How do I use the free 20i Website Malware Scanner? 

Richard Chambers
Published: 21 May 2018
Share:

Overview

One of the major problems with malware is its persistence. This is why 20i’s free Website Malware Scanner makes daily scans of all the sites within your hosting account. It uses a combination of commercial and in-house tools and provides reports detailing identified malicious content and its location within your site files.

When malware is located on a site, PHP mail is automatically disabled. We do this to preserve sender reputation across the platform and ensure that any sites that are compromised do not send large volumes of spam emails.

A malware scan will only be triggered if a change is detected to the site files. If no change has been detected we won't run a new malware scan. 

As a reseller, you can offer this service to your customers free of charge by simply adding it to your Package Types, so they can use this feature in StackCP.

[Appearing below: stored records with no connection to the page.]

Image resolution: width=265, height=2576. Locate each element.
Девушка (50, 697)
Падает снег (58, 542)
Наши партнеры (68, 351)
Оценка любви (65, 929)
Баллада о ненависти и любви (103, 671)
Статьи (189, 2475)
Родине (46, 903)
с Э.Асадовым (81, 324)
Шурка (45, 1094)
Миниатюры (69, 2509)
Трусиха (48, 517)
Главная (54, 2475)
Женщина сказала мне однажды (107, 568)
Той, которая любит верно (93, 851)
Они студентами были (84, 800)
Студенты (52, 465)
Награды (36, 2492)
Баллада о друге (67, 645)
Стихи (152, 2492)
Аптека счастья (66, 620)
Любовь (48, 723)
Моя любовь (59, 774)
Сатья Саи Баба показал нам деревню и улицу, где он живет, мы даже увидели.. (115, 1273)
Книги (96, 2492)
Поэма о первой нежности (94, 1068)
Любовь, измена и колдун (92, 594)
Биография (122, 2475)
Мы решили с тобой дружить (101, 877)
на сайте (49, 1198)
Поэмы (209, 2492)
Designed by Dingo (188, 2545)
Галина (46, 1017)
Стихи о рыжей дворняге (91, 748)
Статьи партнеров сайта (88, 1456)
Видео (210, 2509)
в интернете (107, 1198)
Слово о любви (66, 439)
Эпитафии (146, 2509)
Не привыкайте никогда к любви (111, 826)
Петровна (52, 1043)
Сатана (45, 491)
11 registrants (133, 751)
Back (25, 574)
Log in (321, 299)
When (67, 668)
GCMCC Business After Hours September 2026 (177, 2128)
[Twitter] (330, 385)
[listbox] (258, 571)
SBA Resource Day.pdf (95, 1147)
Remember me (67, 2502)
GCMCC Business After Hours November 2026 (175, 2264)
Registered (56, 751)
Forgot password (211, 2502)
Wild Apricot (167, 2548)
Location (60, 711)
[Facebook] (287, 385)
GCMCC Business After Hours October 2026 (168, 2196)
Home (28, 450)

Note: when we refer to “signatures” in this guide, this is referring to the names given to each item of malicious code detected in a file.

 

Best practices when dealing with malware and infected files

  • Check the Malware Report produced by the malware scanner to identify if there are any infected files
  • Clean and remove the infected files from your webspace
  • Identify any vulnerabilities within the site and secure them

Taking regular backups means that you'll always have a restore point if you do find your site with compromised files. You can do this in My20i or automate the process with Timeline Backups

Checking the Malware Report

The Malware Scanner shows you a full list of sites that are currently infected within your account. To access this list: 

  • Login to My20i.
  • Select Malware Report.
  • If any of your sites are currently infected they will show up here.

It shows the package where the infection has been found, the time of the last scan and the number of infected files. To show a more detailed report, select View Report. You will now see the full list of infected files on the site. 

Note: Infections found marked in red indicate that the file could be a risk to the site.

We also have a yellow ‘warning’ state which shows that the signatures found are unlikely to pose a high risk to the site. For example log files, SQL files and .zip backups files. Essentially a yellow warning state is for ‘information only and won’t impact the sending of mail.

You can ensure that you're notified of any newly-discovered malware by checking the Receive Daily Email Alerts? box. An email will be sent to your primary 20i email address when brand new malware is found - you can also add additional email accounts to receive malware alerts through your Account Preferences, you may wish to create a dedicated mailbox to receive malware alerts.

Cleaning and removing infected files

In most cases, the best way to resolve an issue with malicious content is to remove the compromised files and replace them with versions from a known clean download. That is, download the software again and replace just the files that have been infected from the initial install.

If the files are not needed, then you could also just delete the files completely.

Sometimes an infected file will just have the attackers script 'injected' in the first or last line within a specific file. Sometimes this can be very obvious, in which case you could look to simply remove the malicious script. 

You’ll want to do this for all the files that have been found by the Malware Scanner.

Further actions you can take

Remove unnecessary or unused plugins and applications from the site. Doing this will not only reduce the number of potential vulnerabilities but also make general site 'housekeeping' simpler.

You should also make sure that any plugins you're using are always kept fully updated. Outdated software versions are much more likely to have security vulnerabilities - leading to compromised sites. 

Change passwords such as your database password and FTP password.

Note: Don’t forget to update any configuration files such as wp-config.php after making the changes. 

Rescanning the site

You can re-scan the site on demand. Once you believe you’ve removed the malware, head back to the Malware Scanner and select ‘Scan Again’.

If all infected files are removed, then PHP mail will automatically be re-enabled and there will be no infected files displayed. The scanner will continue to take daily scans of all your sites to ensure you’re always aware of any sites that have been compromised.